BEGIN Source material

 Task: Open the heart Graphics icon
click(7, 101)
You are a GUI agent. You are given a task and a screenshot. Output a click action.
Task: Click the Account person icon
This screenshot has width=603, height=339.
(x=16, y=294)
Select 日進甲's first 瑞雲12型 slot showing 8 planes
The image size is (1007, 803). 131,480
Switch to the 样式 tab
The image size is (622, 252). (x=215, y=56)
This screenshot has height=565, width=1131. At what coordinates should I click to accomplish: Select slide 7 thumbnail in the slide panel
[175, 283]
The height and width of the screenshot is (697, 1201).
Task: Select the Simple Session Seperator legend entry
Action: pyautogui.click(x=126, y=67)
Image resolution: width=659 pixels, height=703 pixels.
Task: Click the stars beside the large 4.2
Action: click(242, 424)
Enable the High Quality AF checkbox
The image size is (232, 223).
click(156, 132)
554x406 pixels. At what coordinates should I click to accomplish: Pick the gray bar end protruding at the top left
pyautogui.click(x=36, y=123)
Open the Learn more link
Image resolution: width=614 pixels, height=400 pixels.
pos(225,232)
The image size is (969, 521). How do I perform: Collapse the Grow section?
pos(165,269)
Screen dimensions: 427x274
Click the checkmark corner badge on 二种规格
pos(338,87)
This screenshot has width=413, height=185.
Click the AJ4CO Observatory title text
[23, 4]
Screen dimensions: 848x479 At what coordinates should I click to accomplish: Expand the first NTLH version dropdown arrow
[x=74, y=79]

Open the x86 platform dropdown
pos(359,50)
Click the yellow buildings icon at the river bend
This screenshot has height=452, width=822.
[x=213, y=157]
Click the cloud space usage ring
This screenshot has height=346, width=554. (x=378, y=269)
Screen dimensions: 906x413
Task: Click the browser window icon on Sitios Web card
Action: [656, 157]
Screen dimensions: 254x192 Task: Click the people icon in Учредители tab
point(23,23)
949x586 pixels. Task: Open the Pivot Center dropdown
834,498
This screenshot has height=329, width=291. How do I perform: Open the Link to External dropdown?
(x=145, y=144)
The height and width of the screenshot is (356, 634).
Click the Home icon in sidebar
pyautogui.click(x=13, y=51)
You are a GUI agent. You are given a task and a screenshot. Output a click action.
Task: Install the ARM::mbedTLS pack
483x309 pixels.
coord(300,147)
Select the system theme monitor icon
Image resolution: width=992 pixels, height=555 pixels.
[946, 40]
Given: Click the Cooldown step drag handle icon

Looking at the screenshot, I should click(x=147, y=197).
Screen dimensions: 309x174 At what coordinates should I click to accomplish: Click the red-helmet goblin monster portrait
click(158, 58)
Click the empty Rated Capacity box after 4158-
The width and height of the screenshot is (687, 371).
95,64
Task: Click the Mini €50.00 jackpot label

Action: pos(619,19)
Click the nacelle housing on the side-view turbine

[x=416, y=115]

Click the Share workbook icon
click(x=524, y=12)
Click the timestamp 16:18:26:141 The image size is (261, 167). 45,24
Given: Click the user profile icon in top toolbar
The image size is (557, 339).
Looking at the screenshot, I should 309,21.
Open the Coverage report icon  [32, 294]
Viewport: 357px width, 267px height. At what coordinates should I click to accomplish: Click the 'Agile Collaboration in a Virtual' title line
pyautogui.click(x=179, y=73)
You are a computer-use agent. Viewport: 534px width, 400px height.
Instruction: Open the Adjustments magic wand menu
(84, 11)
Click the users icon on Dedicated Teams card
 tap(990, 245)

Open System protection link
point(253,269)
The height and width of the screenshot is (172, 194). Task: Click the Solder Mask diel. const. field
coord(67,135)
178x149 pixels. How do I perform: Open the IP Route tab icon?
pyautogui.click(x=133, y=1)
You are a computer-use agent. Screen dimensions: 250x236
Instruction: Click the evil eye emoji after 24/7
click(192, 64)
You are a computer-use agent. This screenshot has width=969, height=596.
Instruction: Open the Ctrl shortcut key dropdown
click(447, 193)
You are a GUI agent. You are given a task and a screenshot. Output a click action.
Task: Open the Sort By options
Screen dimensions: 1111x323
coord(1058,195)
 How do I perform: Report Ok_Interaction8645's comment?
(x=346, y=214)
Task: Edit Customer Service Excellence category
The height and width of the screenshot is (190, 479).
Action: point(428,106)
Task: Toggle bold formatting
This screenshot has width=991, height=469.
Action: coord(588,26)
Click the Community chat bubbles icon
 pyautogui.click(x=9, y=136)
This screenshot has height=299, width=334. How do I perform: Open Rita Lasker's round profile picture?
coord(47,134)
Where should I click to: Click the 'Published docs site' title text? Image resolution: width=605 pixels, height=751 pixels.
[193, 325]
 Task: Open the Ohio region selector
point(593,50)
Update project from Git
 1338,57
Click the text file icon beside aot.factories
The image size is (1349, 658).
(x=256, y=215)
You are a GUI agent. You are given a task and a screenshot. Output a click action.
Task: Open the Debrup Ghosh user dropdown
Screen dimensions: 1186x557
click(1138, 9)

END Source material

**Do this**
Copy out the part of the records above that opens with the line containing "Select the system theme monitor icon" and closes with the line containing "Action: pos(619,19)", both of those lines included, with every line exactly as it stands.

**Full answer**
Select the system theme monitor icon
Image resolution: width=992 pixels, height=555 pixels.
[946, 40]
Given: Click the Cooldown step drag handle icon

Looking at the screenshot, I should click(x=147, y=197).
Screen dimensions: 309x174 At what coordinates should I click to accomplish: Click the red-helmet goblin monster portrait
click(158, 58)
Click the empty Rated Capacity box after 4158-
The width and height of the screenshot is (687, 371).
95,64
Task: Click the Mini €50.00 jackpot label

Action: pos(619,19)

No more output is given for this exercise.